(Stored records)

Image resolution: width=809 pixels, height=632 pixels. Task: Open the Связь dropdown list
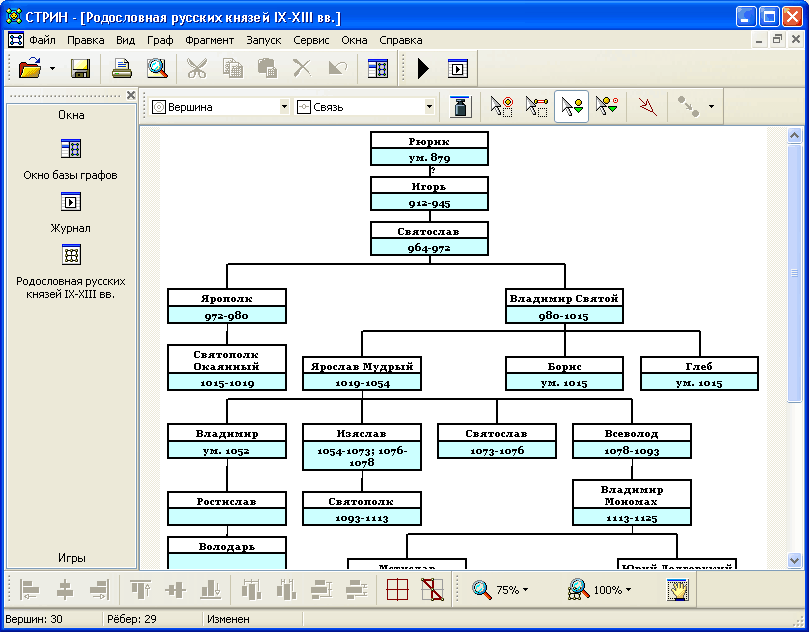pyautogui.click(x=429, y=107)
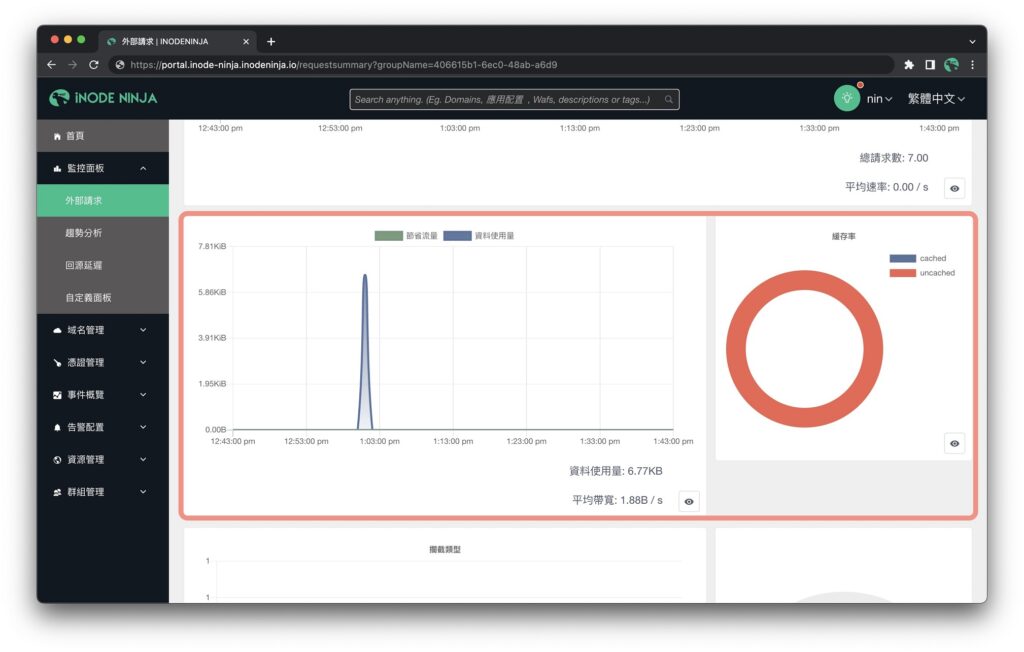Click the browser back arrow
1024x652 pixels.
(x=52, y=65)
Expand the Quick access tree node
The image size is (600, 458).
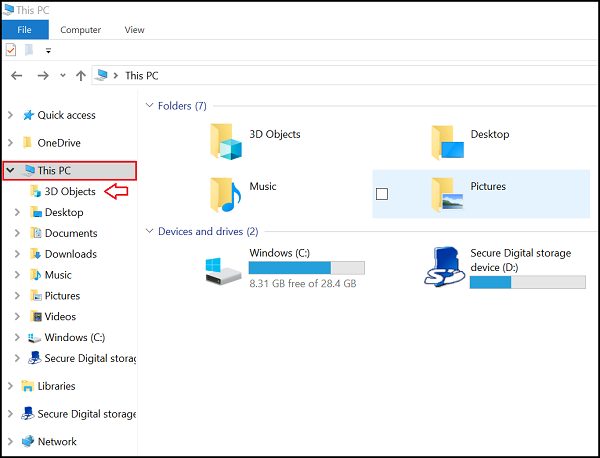pos(11,115)
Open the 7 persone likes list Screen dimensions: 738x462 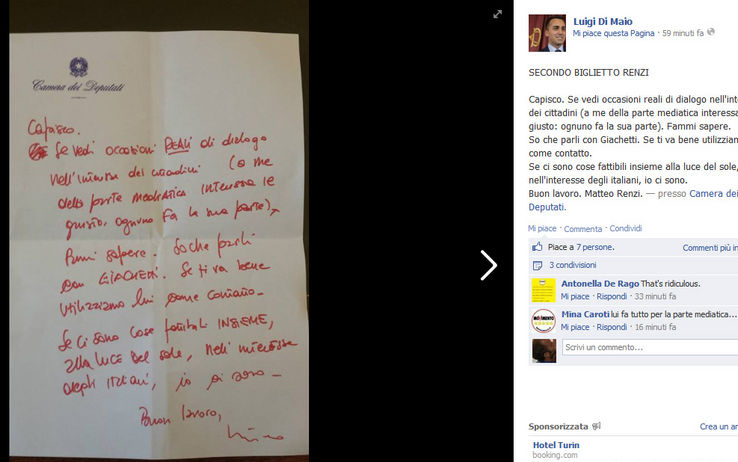pos(594,247)

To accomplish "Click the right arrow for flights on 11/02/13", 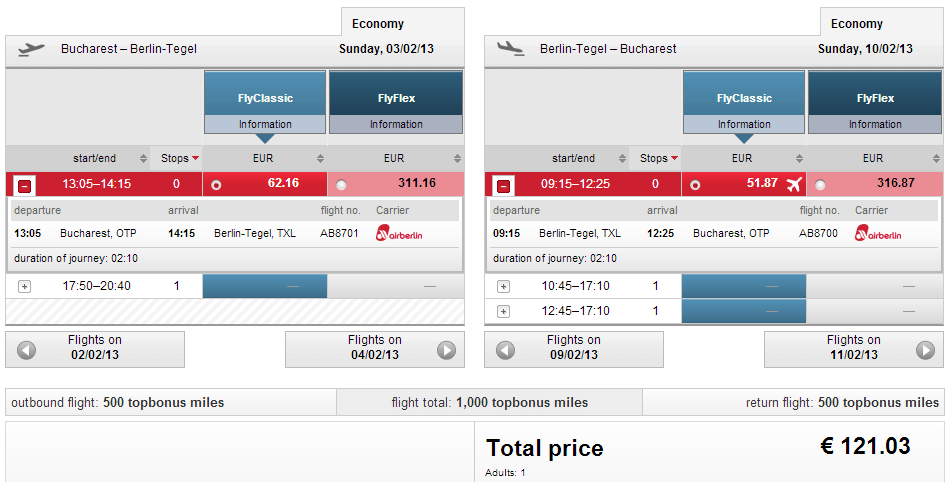I will [x=925, y=350].
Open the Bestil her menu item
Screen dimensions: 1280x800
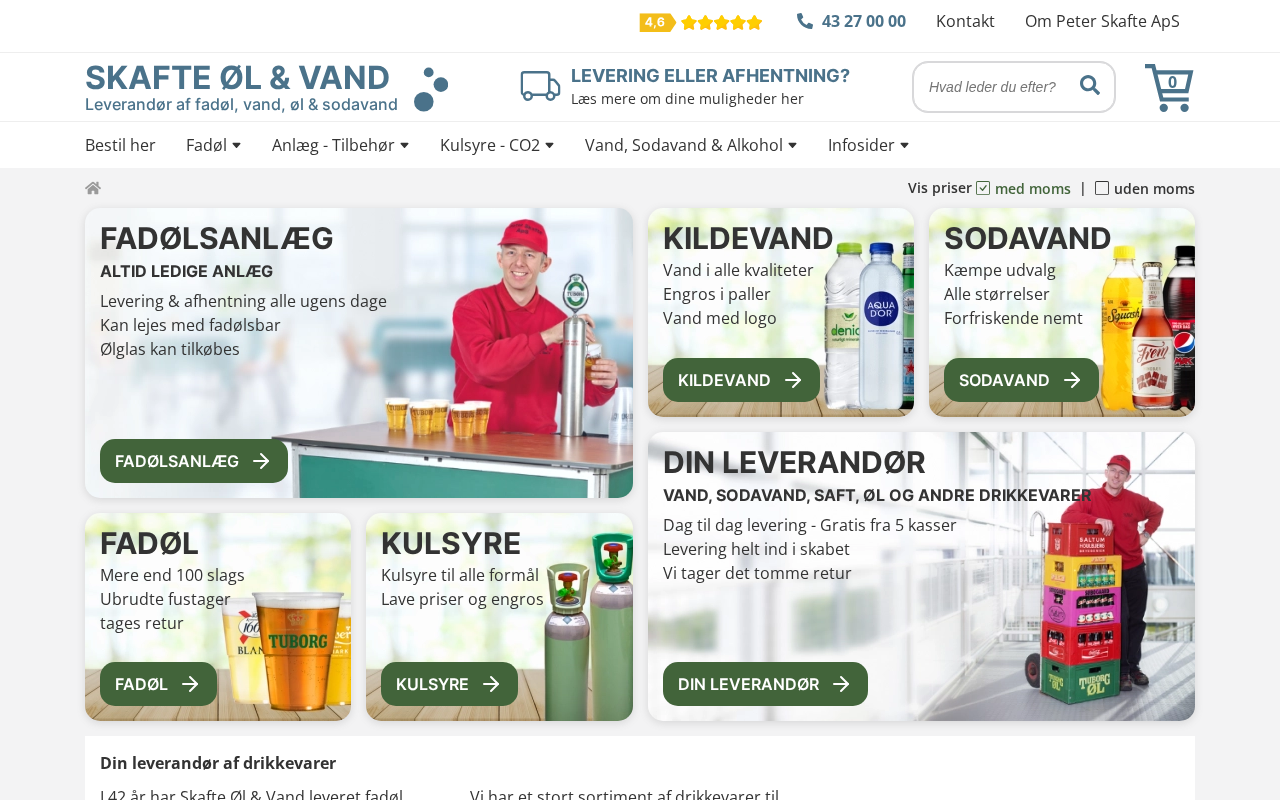(x=120, y=145)
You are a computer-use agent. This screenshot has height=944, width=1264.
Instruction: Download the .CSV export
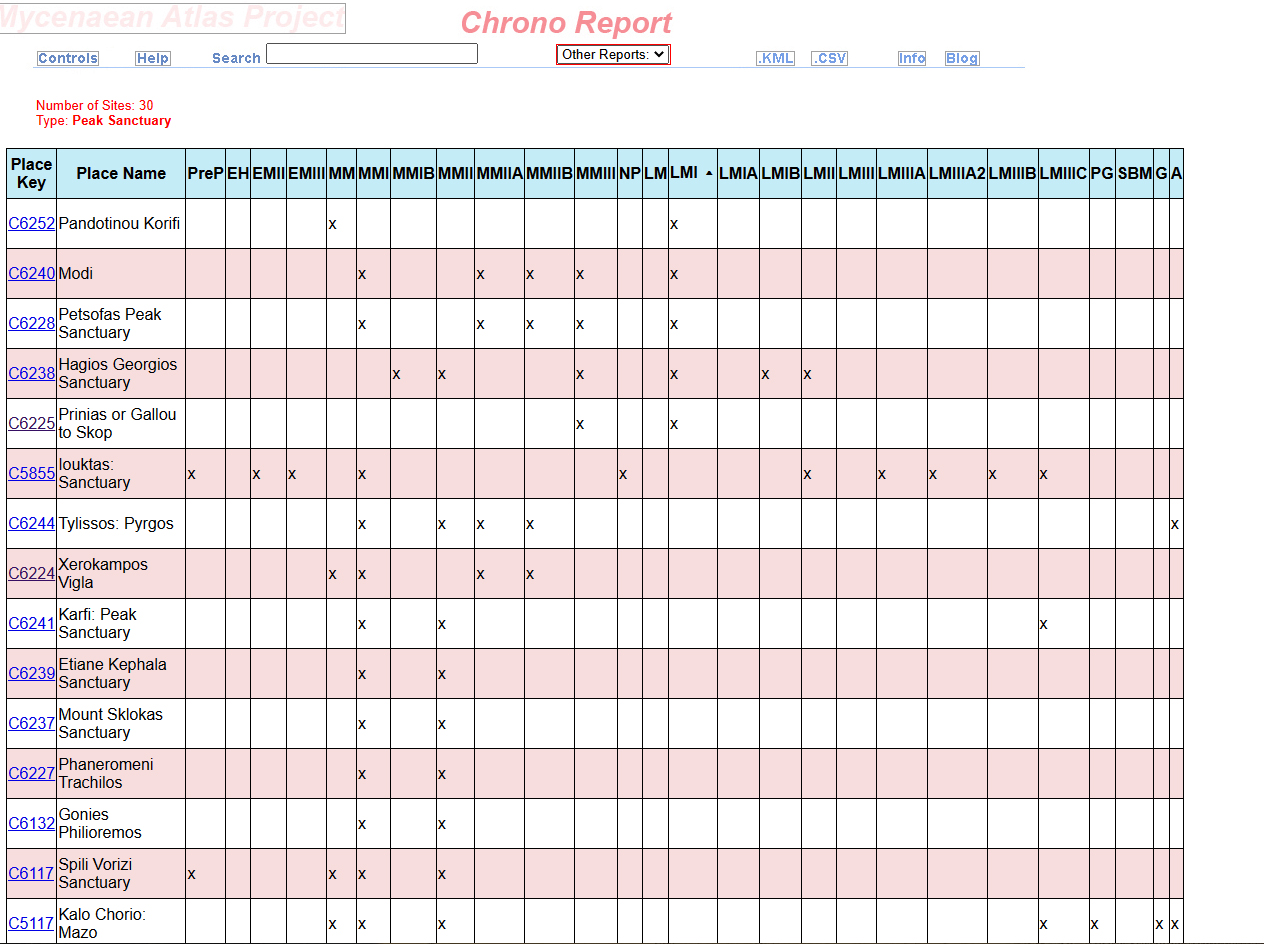coord(829,58)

Action item: Lines from the one that contains "Open the Bestil her menu item" through the last line of the data above are to be extracted exactly, with no pictures and no other lines.

Output:
Open the Bestil her menu item
Screen dimensions: 1280x800
(x=120, y=145)
You are a computer-use agent. This screenshot has height=944, width=1264.
Instruction: Download the .CSV export
coord(829,58)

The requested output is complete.